On January 18, 2017, the Storage Networking Industry Association (SNIA) held its annual Persistent Memory Summit. This year’s Persistent Memory Summit was the best attended yet.  The SNIA had more than double the registrations this year than they had last year.  This means more professionals are realizing that persistent memory is real and coming to an infrastructure near you.

The day started off with a discussion about how persistent memory will bring a whole new structure to the data infrastructures in the next generation datacenter for both monolithic and distributed environments.  Servers, networking, and storage will all take advantage of communicating data to storage like memory.  This means not only will the performance of DRAM memory be a magnitude faster than flash memory, but also the durability of this media is higher as well.  Persistent memory technology is nothing new; it has been used in mainframes in small amounts as persistent storage for decades.  What is new is the capacity, density, price, and uses cases for modern applications.

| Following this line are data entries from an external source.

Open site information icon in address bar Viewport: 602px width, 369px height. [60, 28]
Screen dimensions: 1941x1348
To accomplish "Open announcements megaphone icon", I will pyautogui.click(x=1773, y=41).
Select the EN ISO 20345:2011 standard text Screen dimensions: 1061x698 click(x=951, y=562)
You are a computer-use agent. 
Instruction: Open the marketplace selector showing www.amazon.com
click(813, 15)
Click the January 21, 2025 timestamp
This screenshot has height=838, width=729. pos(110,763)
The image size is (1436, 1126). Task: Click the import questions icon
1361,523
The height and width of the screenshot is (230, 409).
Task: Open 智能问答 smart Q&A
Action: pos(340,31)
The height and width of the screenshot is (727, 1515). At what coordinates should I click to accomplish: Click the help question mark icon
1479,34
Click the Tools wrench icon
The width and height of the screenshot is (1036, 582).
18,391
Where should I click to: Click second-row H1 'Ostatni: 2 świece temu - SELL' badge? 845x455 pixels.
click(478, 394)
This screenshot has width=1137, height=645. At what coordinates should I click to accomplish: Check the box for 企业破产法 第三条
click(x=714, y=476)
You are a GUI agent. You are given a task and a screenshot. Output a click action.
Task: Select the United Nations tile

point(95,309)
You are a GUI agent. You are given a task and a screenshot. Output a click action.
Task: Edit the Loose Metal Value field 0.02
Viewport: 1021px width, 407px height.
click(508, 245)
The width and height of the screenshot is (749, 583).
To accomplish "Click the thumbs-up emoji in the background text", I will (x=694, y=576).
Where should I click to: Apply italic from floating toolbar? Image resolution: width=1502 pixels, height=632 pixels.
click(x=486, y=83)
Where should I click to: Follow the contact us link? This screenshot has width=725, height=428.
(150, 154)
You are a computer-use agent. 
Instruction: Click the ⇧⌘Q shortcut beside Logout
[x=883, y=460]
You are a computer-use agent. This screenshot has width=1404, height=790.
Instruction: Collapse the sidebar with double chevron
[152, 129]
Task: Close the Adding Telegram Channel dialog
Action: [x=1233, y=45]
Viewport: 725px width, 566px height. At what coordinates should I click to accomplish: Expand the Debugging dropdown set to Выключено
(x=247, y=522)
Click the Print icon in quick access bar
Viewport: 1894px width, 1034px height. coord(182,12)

Today, we use a standard SCSI stack in the operating system to communicate with hard disk drives (HDDs) and solid state disks (SSDs).  The SCSI protocol has served us well for decades for reliable communication between applications and media.  But SCSI is also one of the largest performance bottlenecks for communicating with persistent memory.  Being able to communicate with solid state media more like memory instead of a mechanical device cuts out a lot of communication overhead.  For persistent memory, there needs to be new protocols that communicate more like memory.  This does not just include communication to block devices, but fabrics as well.  The SNIA has not only developed a programming model for block communications, but it is also working on a standardized programming model for over fabric.  With this in mind, there were a several sessions to discuss new protocols and filesystems, like NOVA.  The rest of the afternoon was dedicated to application use of persistent memory with Microsoft Windows 2016, Red Hat Linux, and SAP HANA.

The day ended with a discussion about enabling next generation compute platforms and data centric compute architectures to handle storage latencies of 250 nanoseconds.  There are several approaches under consideration to accomplish this, which includes 3D XPoint, NS-NVM, ST-MRAM, NVDIMM-P, and others.

All materials and a stream of the event are on YouTube and can be found at www.snia.org.